ANALYTICAL APPROACHES TO UNDERSTANDING INTEGRATED HOHOKAM AGRICULTURE
We briefly review the implementations and contributions of two micro- and macro- botanical analyses in advancing our understanding of the integrated agricultural systems of Hohokam (Ancestral O’odham) agriculturalists in southern and central Arizona. We characterize Hohokam agricultural systems as integrated because they encompass multiple topographic/environmental zones and their corresponding productive practices within distinctive units of Hohokam civic and territorial organization termed “communities.” We emphasize our familiarity with two widespread analytical techniques: pollen extracted from archaeological contexts and the predominantly charred plant remains from flotation, while acknowledging the rapidly growing body of additional methodologies.
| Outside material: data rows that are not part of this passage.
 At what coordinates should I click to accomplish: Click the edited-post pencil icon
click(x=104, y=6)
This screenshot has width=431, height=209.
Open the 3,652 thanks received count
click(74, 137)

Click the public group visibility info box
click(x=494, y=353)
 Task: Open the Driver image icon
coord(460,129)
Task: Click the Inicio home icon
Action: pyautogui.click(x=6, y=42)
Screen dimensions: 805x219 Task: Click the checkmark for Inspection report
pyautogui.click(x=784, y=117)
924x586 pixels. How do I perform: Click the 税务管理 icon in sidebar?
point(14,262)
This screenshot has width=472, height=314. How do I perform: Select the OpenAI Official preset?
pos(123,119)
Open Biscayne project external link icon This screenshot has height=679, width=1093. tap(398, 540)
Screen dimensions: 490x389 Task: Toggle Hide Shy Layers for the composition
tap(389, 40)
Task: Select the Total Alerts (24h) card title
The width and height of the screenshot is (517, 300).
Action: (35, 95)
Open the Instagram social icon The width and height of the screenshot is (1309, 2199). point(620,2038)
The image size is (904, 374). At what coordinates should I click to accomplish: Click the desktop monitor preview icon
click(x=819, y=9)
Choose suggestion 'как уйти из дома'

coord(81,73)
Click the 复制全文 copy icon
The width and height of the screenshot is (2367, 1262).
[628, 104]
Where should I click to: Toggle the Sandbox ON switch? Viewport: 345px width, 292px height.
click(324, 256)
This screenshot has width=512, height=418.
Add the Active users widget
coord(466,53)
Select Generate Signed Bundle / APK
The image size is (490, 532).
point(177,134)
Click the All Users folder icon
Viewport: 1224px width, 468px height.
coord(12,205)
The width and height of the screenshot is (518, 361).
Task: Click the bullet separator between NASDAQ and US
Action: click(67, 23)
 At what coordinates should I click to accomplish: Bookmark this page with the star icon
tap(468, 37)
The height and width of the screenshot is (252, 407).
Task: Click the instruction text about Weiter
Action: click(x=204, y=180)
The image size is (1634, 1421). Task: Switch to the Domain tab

The boundaries of communities within the Hohokam Tradition offer the widest scale and diversity of prehispanic Southwest U.S. agricultural endeavors, ranging from the largest canal systems north of Peru on the Salt and Gila rivers to the driest desert sectors where reservoir duration was critical for extended habitation and even circumscribed plantings. A remarkable abundance of projects, samples, and analyses have illuminated many facets of irrigated agriculture, floodwater farming, and the deployment of features to capture non-channelized runoff. Topics include seasonality, cultivation practices, crop specialization, intensification, storage, and patterns of land use rights. We will particularly highlight emerging parameters of agave cultivation based on settlement and environmental zone correlates, in conjunction with botanical analyses that span the integrated agricultural landscapes of a Hohokam community near Tucson.